With a heavy reliance on RNG, players such as Nicholas ‘nitr0’ Cannella, and Jake ‘kaboose’ McDonald have taken to Twitter to voice their displeasure at the meta, calling for the weapons to be nerfed.
Kicking off the debate was 100 Thieves' nitr0, first calling out the frenzy for being too easily accessible during pistol rounds.
His comments were immediately backed up by the likes of Cloud9 White's Melanie "meL" Capone, who agreed with the CS:GO veteran. She added, "watching and playing the first three rounds of the game is just so boring knowing that it's a coinflip on your running frenzy/stinger's RNG vs the other team's".
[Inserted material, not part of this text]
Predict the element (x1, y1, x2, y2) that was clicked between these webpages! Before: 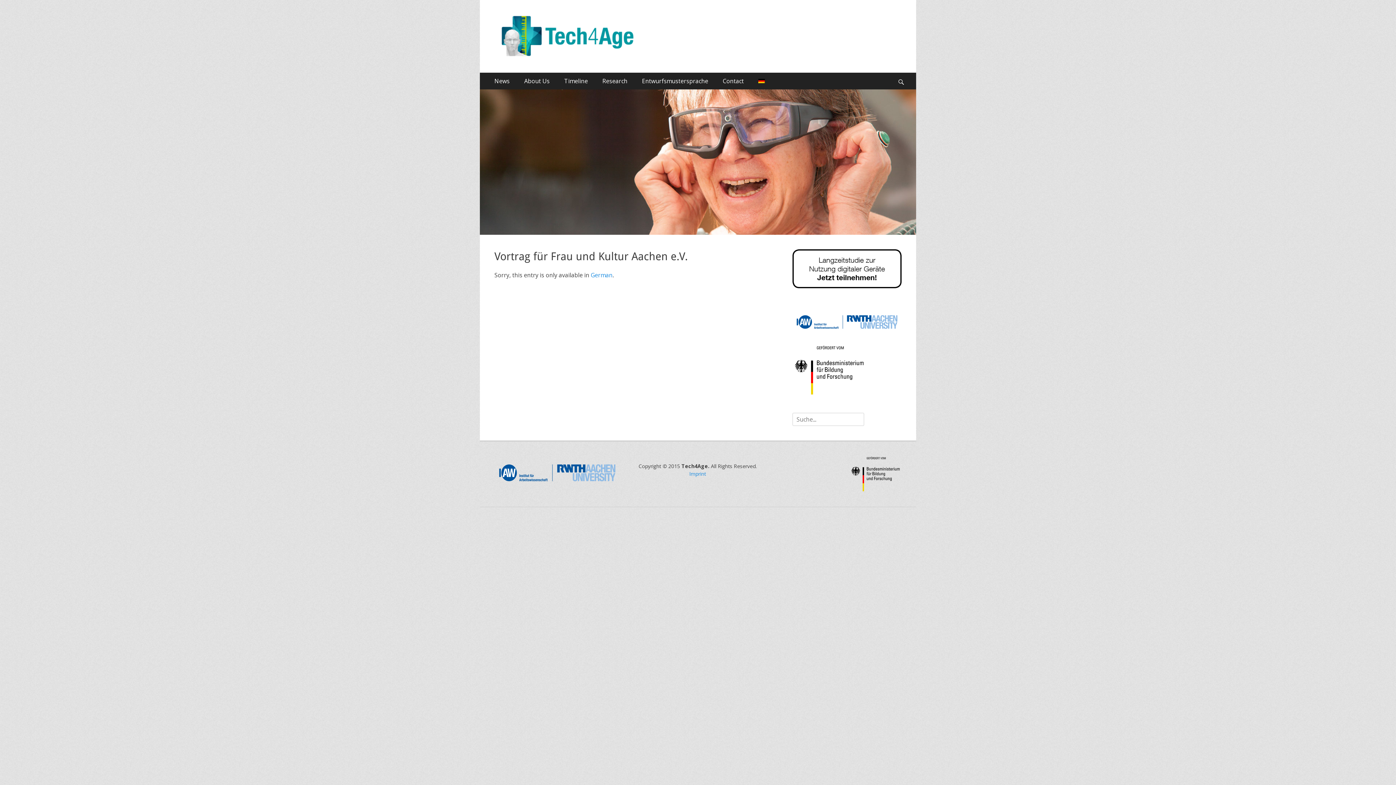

Further criticism of the meta came from the direction of Team Envy star Jake "kaboose" McDonald, as the 20-year-old Omen main stated that the Frenzy and Stinger meta is "100% my biggest complaint about the game rn, feels pretty lame to play especially when u only need to win 13 rounds in this game".
With eight rounds (four per defence versus attack) going down to sheer RNG luck, this has led many people to feel it takes away from the tactical fundamentals of VALORANT.
Nerfing the weapons' RNG and price on VALORANT's ecosystem may improve the quality of the opening rounds.
With Riot currently focusing on adjusting the run-and-gun stylistics, after calls from the pros for it to be adjusted, we may see such nerfs land on their to-do lists for the near future.